• [WHAT TO WORK ON]: Working from the records below, repeat exactly the lines starting at the line that contains "The image size is (888, 397)." and ending at the line that contains "Open the Housing", inclusive.
------------------------------------------------------------
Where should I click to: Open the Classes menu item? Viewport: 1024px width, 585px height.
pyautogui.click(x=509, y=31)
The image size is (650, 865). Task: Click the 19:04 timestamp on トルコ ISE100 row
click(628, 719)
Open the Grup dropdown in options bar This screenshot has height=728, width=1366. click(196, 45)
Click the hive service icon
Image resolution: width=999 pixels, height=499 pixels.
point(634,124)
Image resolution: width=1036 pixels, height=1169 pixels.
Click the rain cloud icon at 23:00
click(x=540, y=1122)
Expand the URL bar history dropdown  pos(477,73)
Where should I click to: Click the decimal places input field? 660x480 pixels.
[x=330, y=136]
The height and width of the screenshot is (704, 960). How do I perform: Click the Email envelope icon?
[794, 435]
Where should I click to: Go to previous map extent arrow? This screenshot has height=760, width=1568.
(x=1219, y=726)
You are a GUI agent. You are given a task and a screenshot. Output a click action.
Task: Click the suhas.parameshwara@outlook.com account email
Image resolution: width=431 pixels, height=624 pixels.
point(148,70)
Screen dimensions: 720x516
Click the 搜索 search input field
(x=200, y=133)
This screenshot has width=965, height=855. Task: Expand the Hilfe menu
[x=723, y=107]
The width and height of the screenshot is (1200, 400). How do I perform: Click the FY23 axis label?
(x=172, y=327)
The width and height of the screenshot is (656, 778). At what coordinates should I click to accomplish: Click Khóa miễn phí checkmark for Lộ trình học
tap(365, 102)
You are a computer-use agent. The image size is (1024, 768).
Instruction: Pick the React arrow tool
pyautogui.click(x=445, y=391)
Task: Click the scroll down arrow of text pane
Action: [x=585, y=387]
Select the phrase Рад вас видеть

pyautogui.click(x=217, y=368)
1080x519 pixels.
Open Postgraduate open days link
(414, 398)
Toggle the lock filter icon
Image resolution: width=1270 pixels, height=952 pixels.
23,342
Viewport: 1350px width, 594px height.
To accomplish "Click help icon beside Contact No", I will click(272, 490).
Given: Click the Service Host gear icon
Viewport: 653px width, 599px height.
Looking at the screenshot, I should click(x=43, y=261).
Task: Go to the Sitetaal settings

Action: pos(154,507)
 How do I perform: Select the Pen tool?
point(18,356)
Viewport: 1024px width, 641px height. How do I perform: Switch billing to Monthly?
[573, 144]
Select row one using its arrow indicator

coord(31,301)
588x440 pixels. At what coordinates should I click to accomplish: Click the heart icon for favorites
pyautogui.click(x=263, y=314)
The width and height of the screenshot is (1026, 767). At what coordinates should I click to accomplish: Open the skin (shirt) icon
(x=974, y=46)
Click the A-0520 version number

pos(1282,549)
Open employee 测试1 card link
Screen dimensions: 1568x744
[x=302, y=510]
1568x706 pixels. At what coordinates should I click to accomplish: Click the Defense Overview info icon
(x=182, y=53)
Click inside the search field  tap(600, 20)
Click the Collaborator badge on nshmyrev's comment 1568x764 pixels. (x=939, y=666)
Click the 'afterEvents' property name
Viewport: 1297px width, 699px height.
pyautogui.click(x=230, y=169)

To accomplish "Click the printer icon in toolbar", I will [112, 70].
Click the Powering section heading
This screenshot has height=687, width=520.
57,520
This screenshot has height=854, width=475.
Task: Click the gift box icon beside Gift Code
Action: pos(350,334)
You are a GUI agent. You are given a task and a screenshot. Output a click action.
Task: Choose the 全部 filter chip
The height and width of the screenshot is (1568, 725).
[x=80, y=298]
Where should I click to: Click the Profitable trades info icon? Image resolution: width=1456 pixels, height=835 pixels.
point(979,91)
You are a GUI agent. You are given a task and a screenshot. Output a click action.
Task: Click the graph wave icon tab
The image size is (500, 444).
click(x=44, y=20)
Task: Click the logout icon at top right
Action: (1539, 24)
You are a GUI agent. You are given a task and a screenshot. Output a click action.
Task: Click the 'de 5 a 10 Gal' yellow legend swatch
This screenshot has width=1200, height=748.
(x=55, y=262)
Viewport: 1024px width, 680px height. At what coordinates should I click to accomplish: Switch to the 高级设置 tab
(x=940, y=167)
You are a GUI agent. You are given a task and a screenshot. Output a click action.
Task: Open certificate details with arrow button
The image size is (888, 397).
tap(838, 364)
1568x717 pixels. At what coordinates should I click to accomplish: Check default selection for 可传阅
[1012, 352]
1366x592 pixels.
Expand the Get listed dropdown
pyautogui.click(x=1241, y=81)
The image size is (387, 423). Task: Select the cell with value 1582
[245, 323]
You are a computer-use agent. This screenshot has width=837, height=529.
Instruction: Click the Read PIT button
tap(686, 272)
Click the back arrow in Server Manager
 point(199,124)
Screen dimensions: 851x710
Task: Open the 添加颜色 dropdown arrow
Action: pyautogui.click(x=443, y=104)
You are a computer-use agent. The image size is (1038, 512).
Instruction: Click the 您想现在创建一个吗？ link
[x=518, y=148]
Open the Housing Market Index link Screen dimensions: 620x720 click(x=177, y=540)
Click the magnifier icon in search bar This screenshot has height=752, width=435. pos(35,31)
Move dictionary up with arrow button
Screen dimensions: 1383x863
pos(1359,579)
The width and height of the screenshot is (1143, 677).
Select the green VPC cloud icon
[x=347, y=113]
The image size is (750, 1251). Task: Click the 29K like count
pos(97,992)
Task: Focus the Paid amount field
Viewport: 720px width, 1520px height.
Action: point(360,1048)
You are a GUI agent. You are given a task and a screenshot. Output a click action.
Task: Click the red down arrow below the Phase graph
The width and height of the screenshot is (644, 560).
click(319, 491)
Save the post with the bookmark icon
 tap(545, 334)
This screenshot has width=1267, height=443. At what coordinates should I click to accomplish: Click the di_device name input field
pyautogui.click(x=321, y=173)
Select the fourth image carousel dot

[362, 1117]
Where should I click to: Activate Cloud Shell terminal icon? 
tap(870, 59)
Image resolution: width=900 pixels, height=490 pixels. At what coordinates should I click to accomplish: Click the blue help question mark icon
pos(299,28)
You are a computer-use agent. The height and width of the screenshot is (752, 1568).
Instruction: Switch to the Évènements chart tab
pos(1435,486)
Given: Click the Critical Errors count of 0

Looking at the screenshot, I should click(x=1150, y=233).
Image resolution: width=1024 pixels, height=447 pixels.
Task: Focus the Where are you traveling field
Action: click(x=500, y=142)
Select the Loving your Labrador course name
------------------------------------------------------------
• [EXERCISE SOLUTION]:
The image size is (888, 397).
tap(838, 364)
1568x717 pixels. At what coordinates should I click to accomplish: Check default selection for 可传阅
[1012, 352]
1366x592 pixels.
Expand the Get listed dropdown
pyautogui.click(x=1241, y=81)
The image size is (387, 423). Task: Select the cell with value 1582
[245, 323]
You are a computer-use agent. This screenshot has width=837, height=529.
Instruction: Click the Read PIT button
tap(686, 272)
Click the back arrow in Server Manager
 point(199,124)
Screen dimensions: 851x710
Task: Open the 添加颜色 dropdown arrow
Action: pyautogui.click(x=443, y=104)
You are a computer-use agent. The image size is (1038, 512).
Instruction: Click the 您想现在创建一个吗？ link
[x=518, y=148]
Open the Housing Market Index link Screen dimensions: 620x720 click(x=177, y=540)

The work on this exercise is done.